Mechanism of pro‐tumorigenic effect of BMP‐6: Neovascularization involving tumor‐associated macrophages and IL‐1α

Abstract

INTRODUCTION. Overexpression of bone morphogenetic protein-6 (BMP-6) has been reported in human prostate cancer tissues. Previously we have demonstrated that BMP-6 enhances prostate cancer growth in mice and not in tissue culture. Herein, we have investigated the mechanism of BMP-6’s pro-tumorigenic effect in prostate cancer.

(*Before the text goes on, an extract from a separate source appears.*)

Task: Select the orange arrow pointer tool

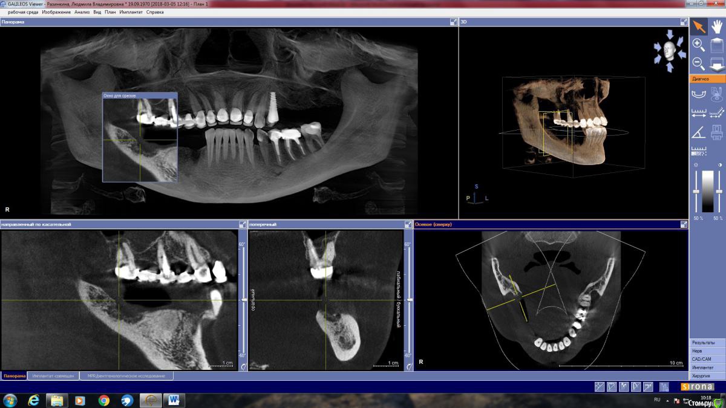Action: [699, 26]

METHODS. Tramp C2 murine and LNCaP human prostate cancer cell lines were co-cultured with RAW 264.7 and THP-1 cells, respectively. IL-1a knockout mice were used to confirm the role of BMP-6/IL-1a loop in vivo. Lastly, conditional macrophage null mice cd11b-DTR was used. RESULTS. The results demonstrated that BMP-6 induced the expression of IL-1a in macrophages via a cross-talk between NF-kB1 p50 and Smad1. When endothelial cells were treated with conditioned media harvested from macrophages incubated with BMP-6, tube formation was detected. In the presence of IL-1a neutralizing antibody, endothelial tube formation was blocked. In vivo, tumor growth and neovascularization decreased significantly when BMP-6 was expressed in IL-1a knockout and conditional macrophage-null mice. CONCLUSIONS. Prostate cancer-derived BMP-6 stimulates tumor-associated macrophages to produce IL-1a through a crosstalk between Smad1 and NF-kB1; IL-1a, in turn, promotes angiogenesis and prostate cancer growth.